● **WHAT THE TASK ASKS**:
Transcribe the lines from the start of the data below through the line with "Show notifications bell", word for word and nothing more.

*** Block opens ***

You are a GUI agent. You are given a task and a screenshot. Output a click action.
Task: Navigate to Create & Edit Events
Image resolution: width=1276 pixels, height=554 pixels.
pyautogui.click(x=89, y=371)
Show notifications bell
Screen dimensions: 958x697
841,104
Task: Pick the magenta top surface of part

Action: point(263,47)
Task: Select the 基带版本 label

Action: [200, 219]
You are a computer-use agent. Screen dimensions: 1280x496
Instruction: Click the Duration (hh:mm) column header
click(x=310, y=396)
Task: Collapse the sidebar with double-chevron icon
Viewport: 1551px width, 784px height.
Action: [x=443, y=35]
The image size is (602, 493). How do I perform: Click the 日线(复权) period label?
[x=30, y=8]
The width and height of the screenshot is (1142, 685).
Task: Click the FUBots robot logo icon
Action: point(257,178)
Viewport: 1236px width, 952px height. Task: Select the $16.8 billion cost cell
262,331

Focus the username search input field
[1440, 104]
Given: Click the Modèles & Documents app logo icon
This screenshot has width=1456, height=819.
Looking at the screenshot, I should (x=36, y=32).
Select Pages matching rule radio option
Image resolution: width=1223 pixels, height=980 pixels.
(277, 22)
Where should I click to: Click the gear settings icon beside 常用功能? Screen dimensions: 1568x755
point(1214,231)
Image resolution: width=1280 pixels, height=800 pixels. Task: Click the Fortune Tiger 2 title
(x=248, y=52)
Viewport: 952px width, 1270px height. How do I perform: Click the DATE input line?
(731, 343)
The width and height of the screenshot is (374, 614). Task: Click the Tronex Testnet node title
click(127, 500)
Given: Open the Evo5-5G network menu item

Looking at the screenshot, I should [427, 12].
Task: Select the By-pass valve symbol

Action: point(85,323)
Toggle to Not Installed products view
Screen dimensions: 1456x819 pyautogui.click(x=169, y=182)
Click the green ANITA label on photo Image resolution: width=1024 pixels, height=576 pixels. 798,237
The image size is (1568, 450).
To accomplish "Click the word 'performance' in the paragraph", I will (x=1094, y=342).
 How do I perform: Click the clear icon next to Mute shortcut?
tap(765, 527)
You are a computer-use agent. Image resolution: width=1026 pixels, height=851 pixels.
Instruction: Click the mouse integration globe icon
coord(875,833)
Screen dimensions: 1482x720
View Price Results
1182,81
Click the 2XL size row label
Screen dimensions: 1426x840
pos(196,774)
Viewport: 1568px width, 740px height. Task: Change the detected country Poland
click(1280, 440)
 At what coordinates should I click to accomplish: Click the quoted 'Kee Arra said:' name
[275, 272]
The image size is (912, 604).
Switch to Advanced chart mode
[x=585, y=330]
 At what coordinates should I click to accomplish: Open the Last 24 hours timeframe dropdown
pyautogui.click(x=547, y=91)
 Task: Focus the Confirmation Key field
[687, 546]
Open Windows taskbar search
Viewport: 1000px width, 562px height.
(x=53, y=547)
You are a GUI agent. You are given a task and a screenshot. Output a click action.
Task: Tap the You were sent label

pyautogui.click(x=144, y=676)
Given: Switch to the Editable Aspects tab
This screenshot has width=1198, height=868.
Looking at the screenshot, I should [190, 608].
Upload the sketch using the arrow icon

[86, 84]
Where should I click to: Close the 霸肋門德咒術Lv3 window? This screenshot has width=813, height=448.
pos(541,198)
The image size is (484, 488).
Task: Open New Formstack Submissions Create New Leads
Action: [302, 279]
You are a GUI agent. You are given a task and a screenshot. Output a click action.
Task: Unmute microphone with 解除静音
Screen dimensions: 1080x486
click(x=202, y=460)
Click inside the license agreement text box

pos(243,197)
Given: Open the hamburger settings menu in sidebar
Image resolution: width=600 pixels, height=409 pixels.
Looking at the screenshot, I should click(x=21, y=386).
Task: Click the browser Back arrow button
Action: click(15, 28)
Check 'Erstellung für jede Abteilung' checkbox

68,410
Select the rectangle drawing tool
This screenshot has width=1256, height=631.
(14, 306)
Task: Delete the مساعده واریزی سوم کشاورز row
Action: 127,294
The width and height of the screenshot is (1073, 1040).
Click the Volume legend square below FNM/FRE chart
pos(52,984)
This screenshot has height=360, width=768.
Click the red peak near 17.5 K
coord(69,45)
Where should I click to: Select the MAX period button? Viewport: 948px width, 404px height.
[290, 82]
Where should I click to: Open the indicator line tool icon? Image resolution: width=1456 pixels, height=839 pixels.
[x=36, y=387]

*** Block closes ***

● **WRITTEN RESPONSE**:
You are a GUI agent. You are given a task and a screenshot. Output a click action.
Task: Navigate to Create & Edit Events
Image resolution: width=1276 pixels, height=554 pixels.
pyautogui.click(x=89, y=371)
Show notifications bell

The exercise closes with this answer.